| WHAT YOU NEED TO DO |
Can you transcribe, word for word, the stretch of lines below, from the very first line through the line containing "Action: [x=609, y=398]", inclusive, with the pictures left out?

|---|

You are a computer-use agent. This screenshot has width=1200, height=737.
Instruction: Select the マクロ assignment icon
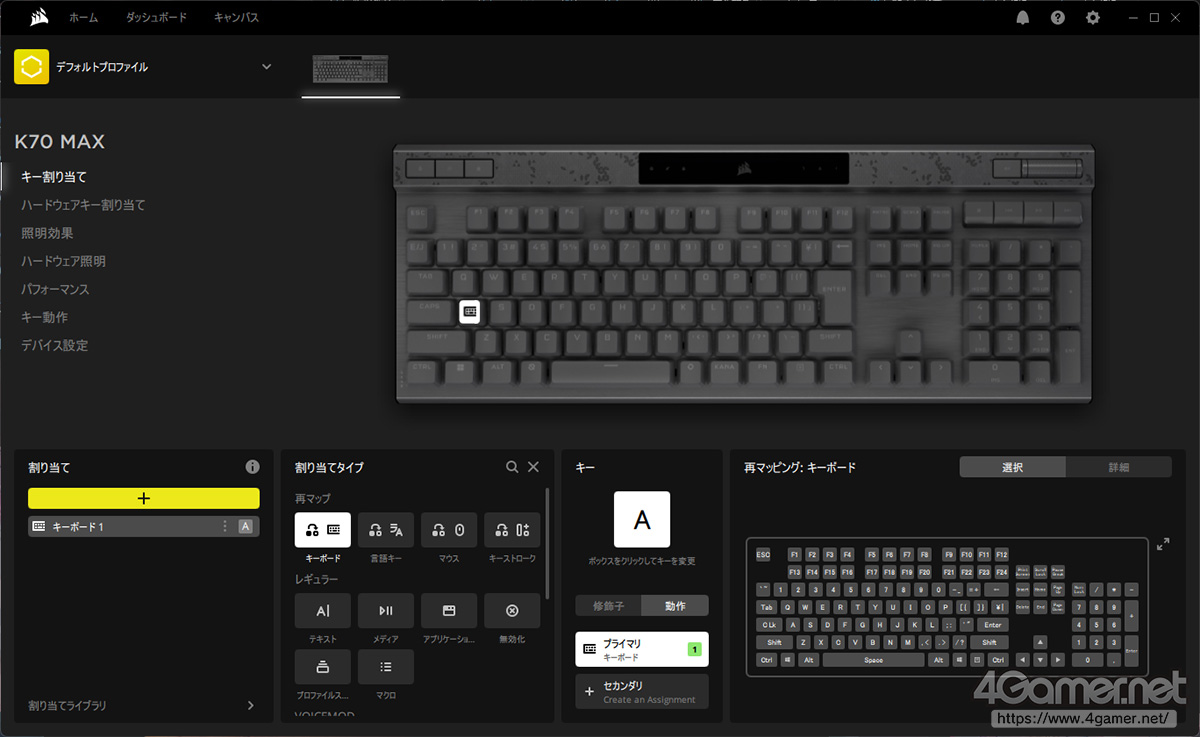pyautogui.click(x=386, y=667)
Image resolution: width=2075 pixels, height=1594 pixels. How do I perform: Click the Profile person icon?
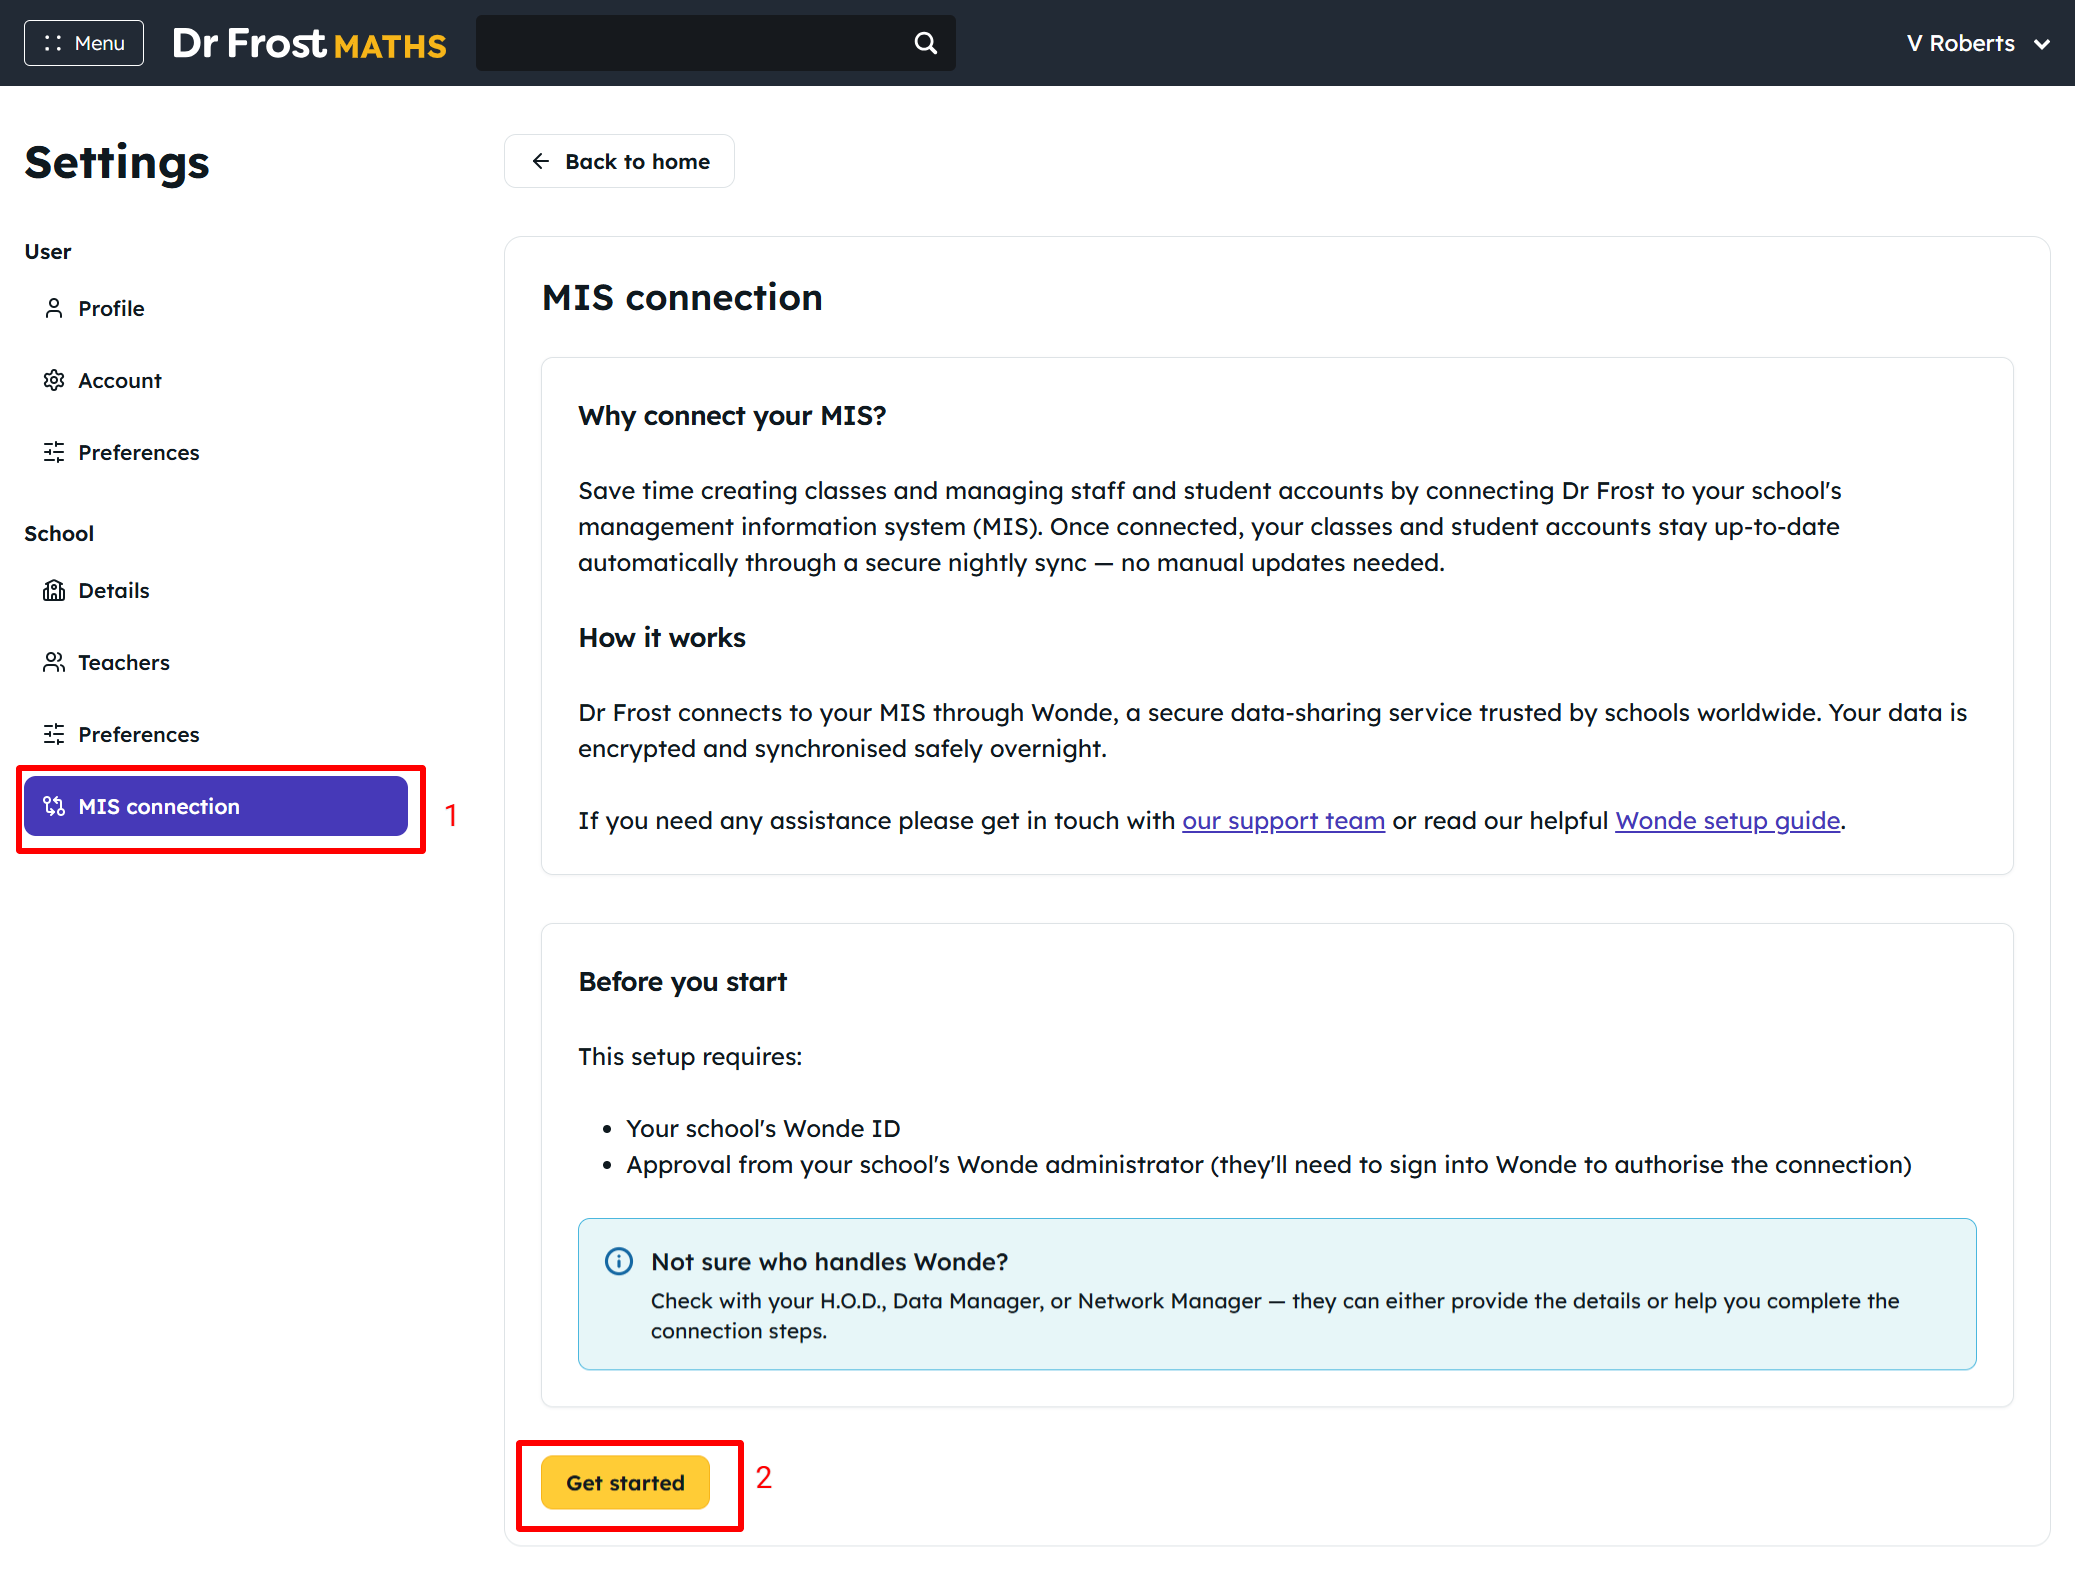coord(54,308)
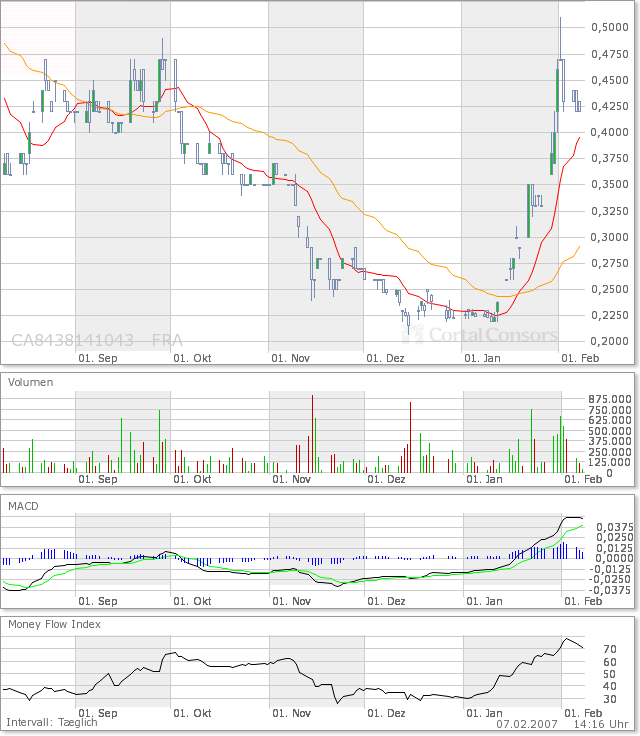
Task: Click the 875.000 volume axis label
Action: [x=609, y=398]
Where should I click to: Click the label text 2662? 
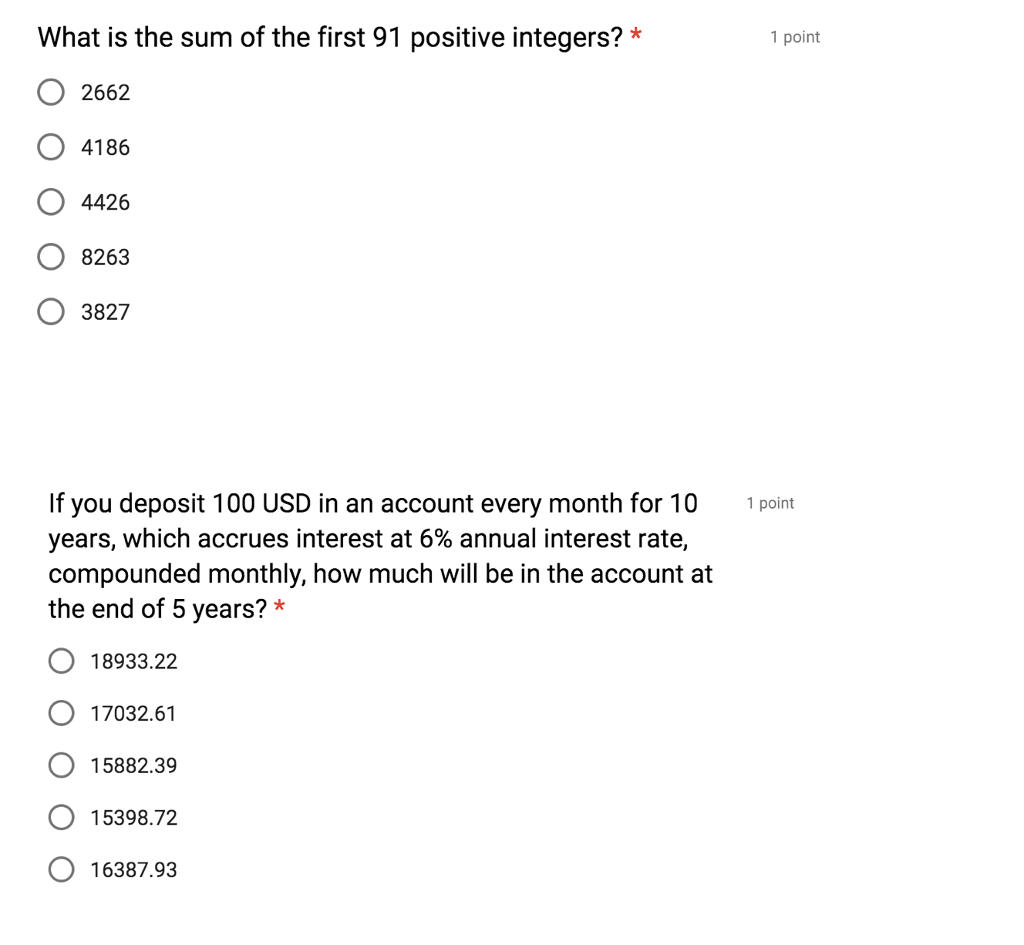105,92
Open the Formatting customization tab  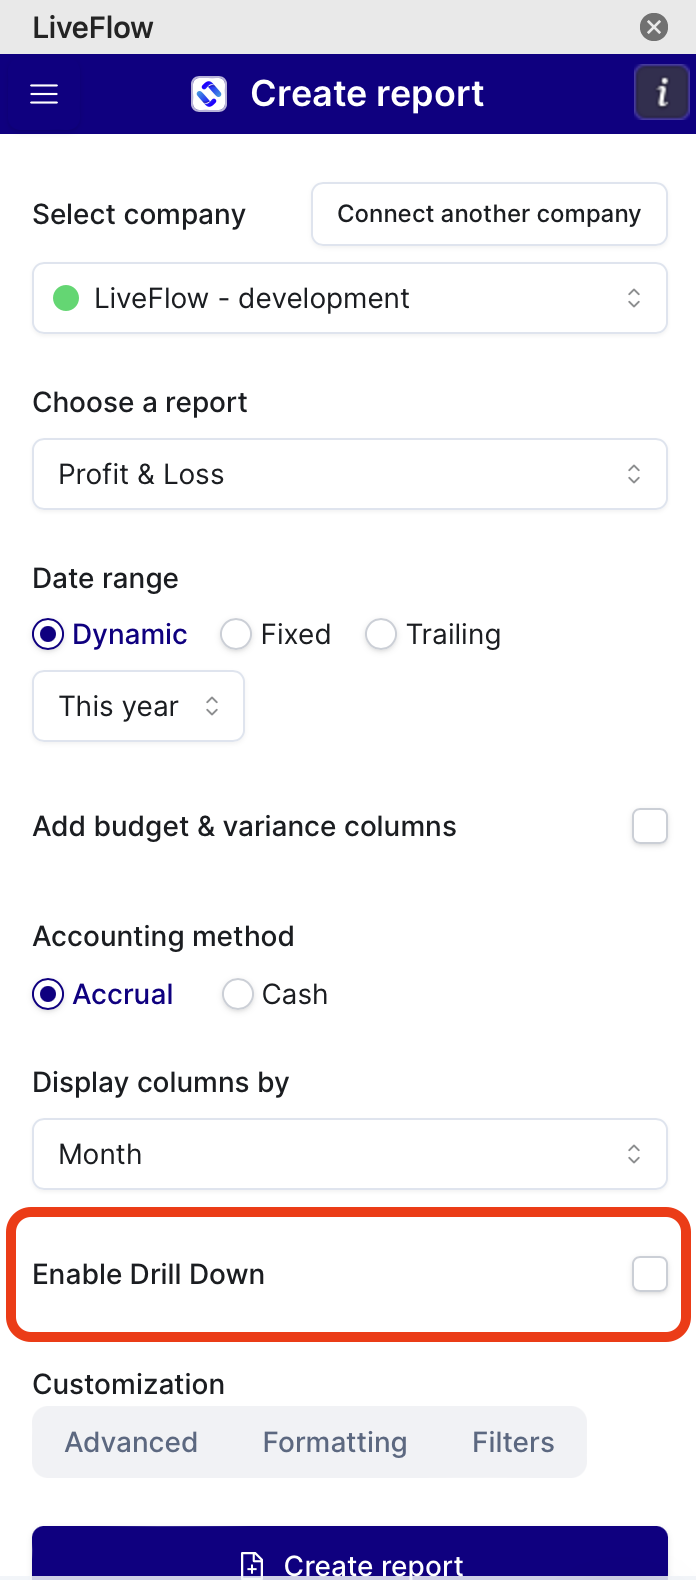[x=335, y=1442]
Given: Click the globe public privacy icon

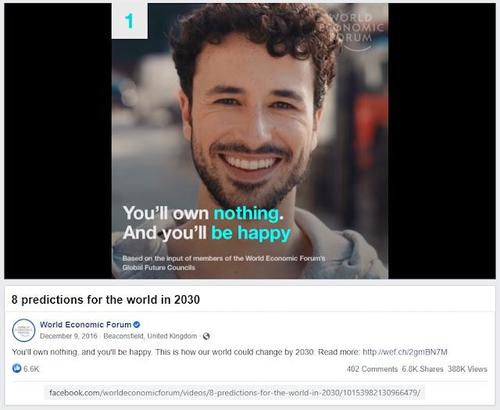Looking at the screenshot, I should tap(206, 336).

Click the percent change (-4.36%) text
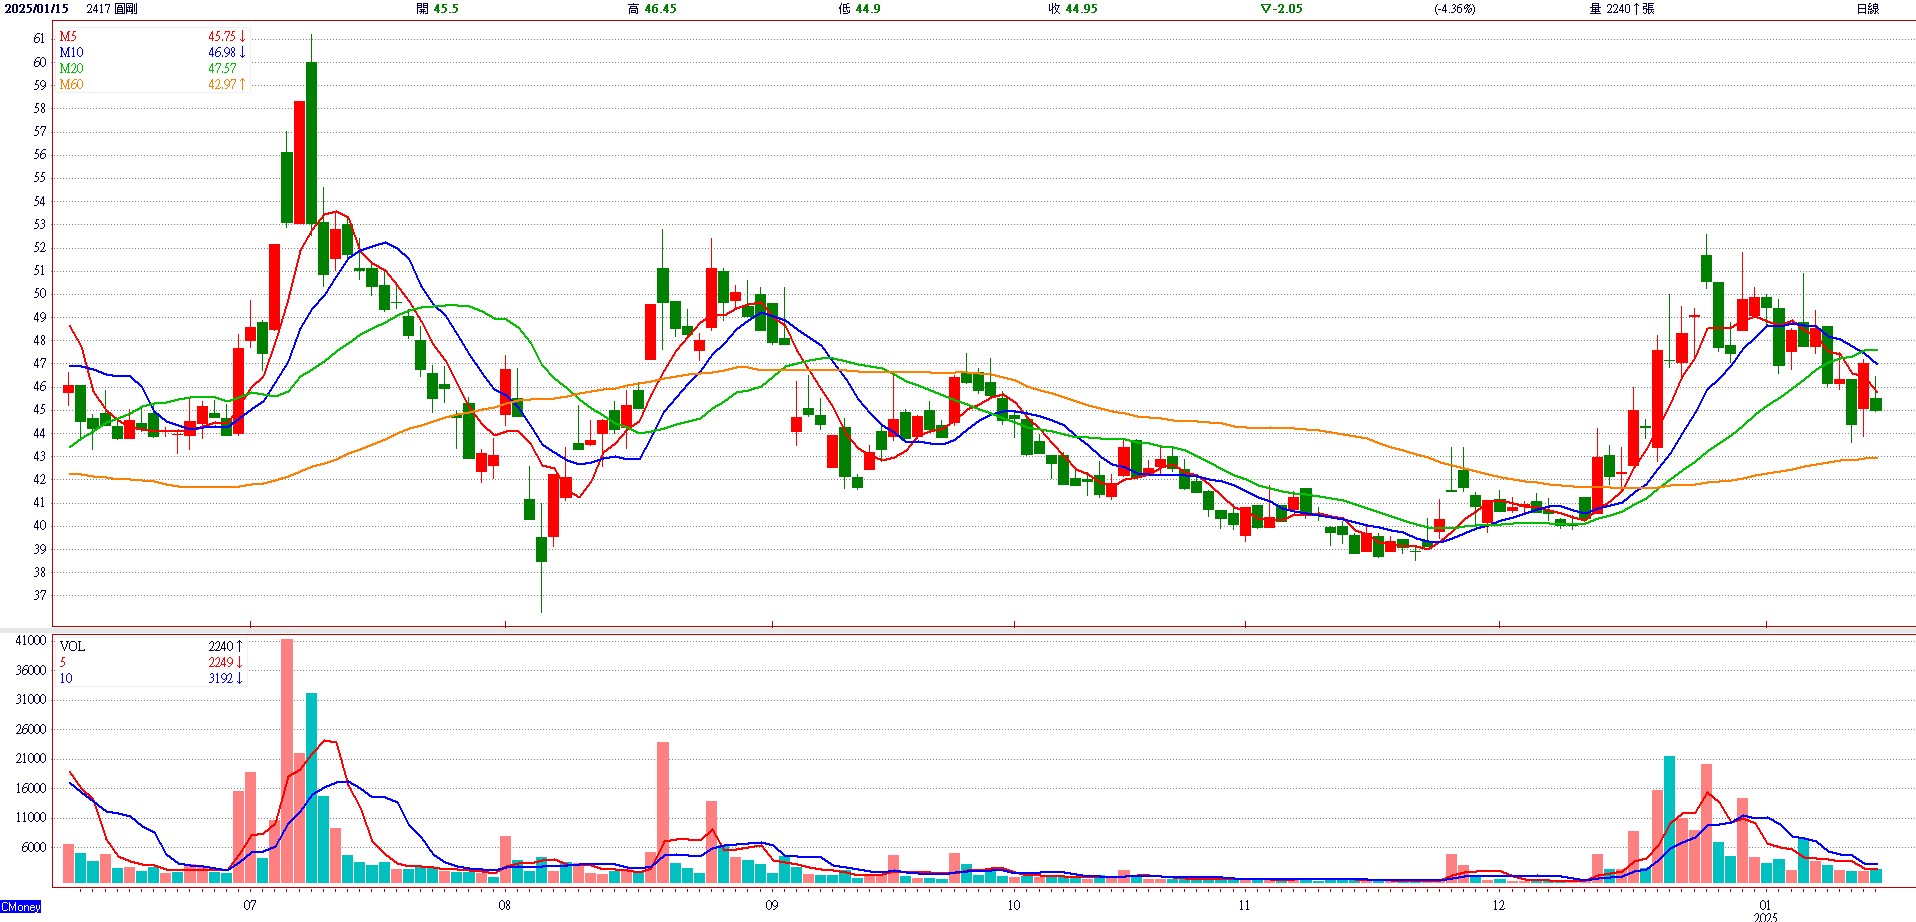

|---|

| REPLY |
You are a computer-use agent. This screenshot has width=1200, height=737.
Instruction: Select the マクロ assignment icon
pyautogui.click(x=386, y=667)
Image resolution: width=2075 pixels, height=1594 pixels. How do I perform: Click the Profile person icon?
coord(54,308)
Task: Click the 875.000 volume axis label
Action: [x=609, y=398]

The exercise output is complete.